# [Problemi e compiti]
1. Verifica se le affermazioni (a), (b) e (c) concordano con la nota del curatore; per ciascuna rispondi sì o no, citando testualmente le parole della nota che lo stabiliscono.
(a) Il primo libro di memorie di Dorothy Day fu pubblicato nel 1938 da Preservation of the Faith Press.
(b) Il primo libro di memorie racconta il lancio del «Catholic Worker Movement».
(c) Nel primo libro di memorie Dorothy Day si rivolge ai suoi ex compagni di sinistra attraverso la figura del fratello.
2. Rispondi alle domande seguenti usando la nota del curatore.
(a) In che anno fu pubblicata Una lunga solitudine?
(b) Quale parte di Una lunga solitudine è occupata dalla storia del «Catholic Worker Movement»?
(c) Quale esperienza condusse infine Dorothy Day all'atto di fede?
3. Prosegui la nota del curatore sul libro di Dorothy Day dal punto in cui si interrompe.

# [Testo di lettura]
·····

Rebecca libri

Ho trovato Dio attraverso i suoi poveri, Dorothy Day, Libreria Editrice Vaticana, 2023

Nota del curatore

Questo primo libro di memorie sulla conversione di Dorothy Day fu edito nel 1938 da Preservation of the Faith Press. Attirò poca attenzione e finì per essere oscurato dalla pubblicazione, nel 1952, di Una lunga solitudine, la sua autobiografia più conosciuta. In essa Dorothy Day inserì questo breve riferimento alla sua opera precedente: «Quando scrissi la storia della mia conversione, dodici anni fa, lasciai da parte tutti i miei peccati e raccontai tutte le cose che portarono a Dio, le cose belle, i ricordi di Dio che mi avevano perseguitata, inseguita per anni; e così, quando nacque mia figlia, in gioiosa gratitudine mi rivolsi a Dio e divenni cattolica».1

Se letto alla luce del suo libro di memorie più famoso, è giusto considerare questo testo come una sorta di prima stesura. I due libri trattano una tematica simile: i primi anni di vita della Day, il coinvolgimento nei movimenti radicali del tempo e la successione degli eventi, tristi e gioiosi, che l’hanno portata a convertirsi al Cattolicesimo.

Questo primo libro di Dorothy Day, che il lettore ora ha in mano, non tace tutti i suoi peccati. Invece c’è un’omissione molto sorprendente, ovvero la scelta di concludere la narrazione prima del suo incontro fatale con Peter Maurin e del lancio del «Catholic Worker Movement», storia che invece occupa la terza parte di Una lunga solitudine. Ma quando scriveva questo libro di memorie, Dorothy Day aveva un intento più specifico. Rivolgendosi ai suoi ex compagni di sinistra, nella persona di suo fratello, cercava di spiegare come mai avesse abbracciato la fede cattolica, ovvero un atto che per loro era equivalso a un tradimento della causa radicale.

In questa conversione hanno giocato un ruolo molti fattori, tra cui l’esempio di alcuni cattolici che Day incontrò sulla sua strada. Fin da piccola aveva percepito che qualcosa le mancava: un senso di equilibrio e di ordine, l’apertura al trascendente. Per tutta la vita, scrive Day, era stata «tormentata da Dio» e dalla sensazione che l’esistenza dovesse contenere una dimensione più profonda e spirituale. Lo sperimentava nei momenti di sconforto, come per esempio i periodi di isolamento trascorsi in carcere, così come in momenti di gioia come la nascita della propria figlia. Fu quest’ultima esperienza, raccontata qui e annotata nei suoi diari del tempo, che alla fine la condusse all’atto di fede. Aveva trovato la perla preziosa per la quale era disposta a sacrificare tutto.

·····

# [Dati]
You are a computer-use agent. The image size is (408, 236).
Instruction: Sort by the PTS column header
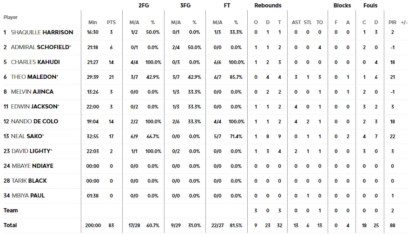pyautogui.click(x=111, y=22)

·····

# [Soluzioni]
1.
(a) Sì: «Questo primo libro di memorie sulla conversione di Dorothy Day fu edito nel 1938 da Preservation of the Faith Press.»
(b) No: «la scelta di concludere la narrazione prima del suo incontro fatale con Peter Maurin e del lancio del «Catholic Worker Movement»»
(c) Sì: «Rivolgendosi ai suoi ex compagni di sinistra, nella persona di suo fratello»

2.
(a) Nel 1952.
(b) La terza parte.
(c) La nascita della propria figlia.

3.
Ma tra le tante «cose che l’avevano portata a Dio», Day attribuisce un’importanza speciale alle sue esperienze vissute nel movimento radicale. Per anni si era mossa in una eclettica cerchia di socialisti, anarchici, letterati bohémien e ribelli di ogni specie, uniti soprattutto dall’opposizione allo status quo e dal desiderio di un mondo migliore. Diventando cattolica, Day decise di non voltare le spalle a tutto ciò che in questi principi era buono e nobile: lo spirito di solidarietà, il rispetto per i poveri e gli oppressi, la stima per la dignità del lavoro, la disponibilità a soffrire per una causa, lo spirito dell’idealismo e la capacità d’indignazione. Alla luce dei Vangeli, tutti questi aspetti trovavano un riferimento più ampio.

In una delle sue dichiarazioni più memorabili, Day afferma: «Meglio dire che l’ho trovato [Dio] attraverso i suoi poveri e in un momento di gioia mi sono rivolta a Lui. Ho detto, a volte con leggerezza, che la massa compiaciuta dei borghesi cristiani che negavano Cristo nei suoi poveri mi ha spinto verso il comunismo e che sono stati i comunisti e lavorare con loro a farmi rivolgere a Dio».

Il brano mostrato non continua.